Mark Campbell was a haunting Phantom, as a talented actor he evoked feelings of sadness in his rendition of “Music of the Night,” and then feelings of lust in “Point of No Return.” And Christine, played by Julia Udine, showed her incredible vocal range with her melodic soprano notes in “the Phantom of the Opera.” Raoul, Christine’s childhood friend and love interest, was played by Ben Jacoby. As he was declaring his love for Christine and fighting for his life in the Phantom’s lair, there was room for development in character and voice.

The true star of the show was the production design team. With re-invented staging and a completely re-imagined scenic design, the set was marvelous. The circular stage performed multiple costume changes as it moved from the Opera House to the Phantom’s lair, and outside the Opera House to inside the dressing rooms. As the rounded set turned, a new scene would be unveiled. The intricacies of the stage were apparent as Christine was guided to the Phantom’s lair. Stairs magically appeared out of the spherical wall, fog  floated above the sewer water, and candles hovered to steer the boat.  Another personal favorite was the set for “Masquerade.” A set parallel to Versailles’s Hall of Mirrors; the stage was filled with cloudy mirrors, gold accents and lavish statues.
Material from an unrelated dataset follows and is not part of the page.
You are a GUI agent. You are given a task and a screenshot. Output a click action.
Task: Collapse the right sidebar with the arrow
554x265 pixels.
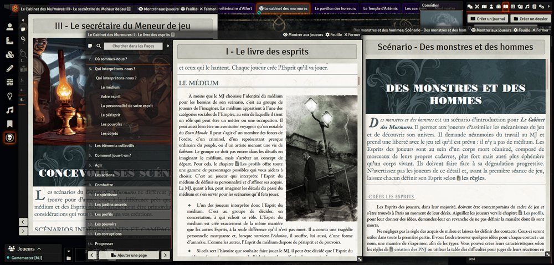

The costumes and music also receive a nod of approval. There was no imagination needed to envision the excessive costumes one would wear at the Paris Opera House, the satin and sequins glistened under the stage lights throughout the performance. A swirl of vibrant colors danced on the stage during the masquerade as each dress matched a male’s attire. Under the direction of Richard Carsey, the orchestra played an important role by setting the moods from gaudy Opera House performances to sentimental love songs.

The refreshing makeover of this timeless classic builds on the undying love for the haunting music of the night.